Where AI Falls Short: Why Optimization Still Needs Mathematical Muscle

Artificial Intelligence (AI), particularly Large Language Models (LLMs), has seen explosive progress in recent years. From natural language understanding to code generation and image synthesis, AI now powers a broad range of capabilities across industries. Organizations are embedding generative AI into chatbots, document analysis, and decision support, making knowledge work faster and more accessible.
However, there exists a class of problems known as Non-deterministic Polynomial-time hard (NP-hard), where the complexity of finding the best solution grows so rapidly that even supercomputers struggle as the problem scales. These challenges are common in supply chain planning, sequencing, and scheduling. Despite the remarkable progress of LLMs, they are not suited for solving NP-hard optimization problems that demand guaranteed feasibility and true optimality. Such problems require specialized mathematical and heuristic approaches, far beyond the generative strengths of language models.

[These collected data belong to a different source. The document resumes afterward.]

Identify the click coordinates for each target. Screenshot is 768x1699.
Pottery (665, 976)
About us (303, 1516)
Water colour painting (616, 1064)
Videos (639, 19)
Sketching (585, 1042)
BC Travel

LLMs excel at pattern recognition, probabilistic reasoning, and generating plausible outputs based on past data. However, real-world supply chain optimization involves:
- Combinatorial Complexity: Scheduling 100 jobs across 10 machines with constraints on timing, capacity, and precedence can create billions of feasible sequences. LLMs cannot search this solution space efficiently or deterministically.
- Feasibility Checking: A good plan isn’t just one that “sounds right”, it must obey hard constraints like machine capacities, maintenance windows, and delivery deadlines. LLMs cannot guarantee feasibility or validate constraint satisfaction.
- Optimality Guarantees: LLMs lack mechanisms to mathematically evaluate and improve plans based on cost, time, energy, or other KPIs. There is no objective function or optimization loop inherent in LLM inference.
- Inability to Iterate and Improve: Real-world optimization requires iterative search, neighborhood exploration, and adaptive memory, elements found in metaheuristics like Genetic Algorithms, Tabu Search, or Simulated Annealing. LLMs have no such capabilities.
- No Control over Decision Variables: Planning problems require precise control of variables and logic. LLMs can describe or imitate planning logic, but they cannot internally simulate or evaluate the effect of changing one variable on the overall outcome.
Tackling NP-hard problems requires mathematical programming (e.g., MILP, constraint solvers) and metaheuristics tailored to the domain. These tools:
- Explicitly model constraints and objectives
- Systematically search large solution spaces
- Provide repeatable, auditable, and scalable solutions
- Integrate domain-specific knowledge into the optimization process
In contrast, LLMs are non-deterministic and non-reproducible, often suggesting plans that appear logical but fail under real-world scrutiny.
LLMs still play a valuable role, as front-end assistants, scenario explainers, or constraint translators. For example, they can:
- Convert natural language into a mathematical model
- Explain an existing schedule, perform various output analyses, and what-if analyses
- Suggest alternatives or what-if scenarios and execute them
But the heavy lifting must be done by robust optimization engines.
In conclusion, even though it is true that AI has forever changed how we interact with technology, when it comes to solving hard, industrial optimization problems, mathematics and domain expertise remain irreplaceable. Organizations that pair LLMs with state-of-the-art optimization engines will lead in efficiency, accuracy, and agility.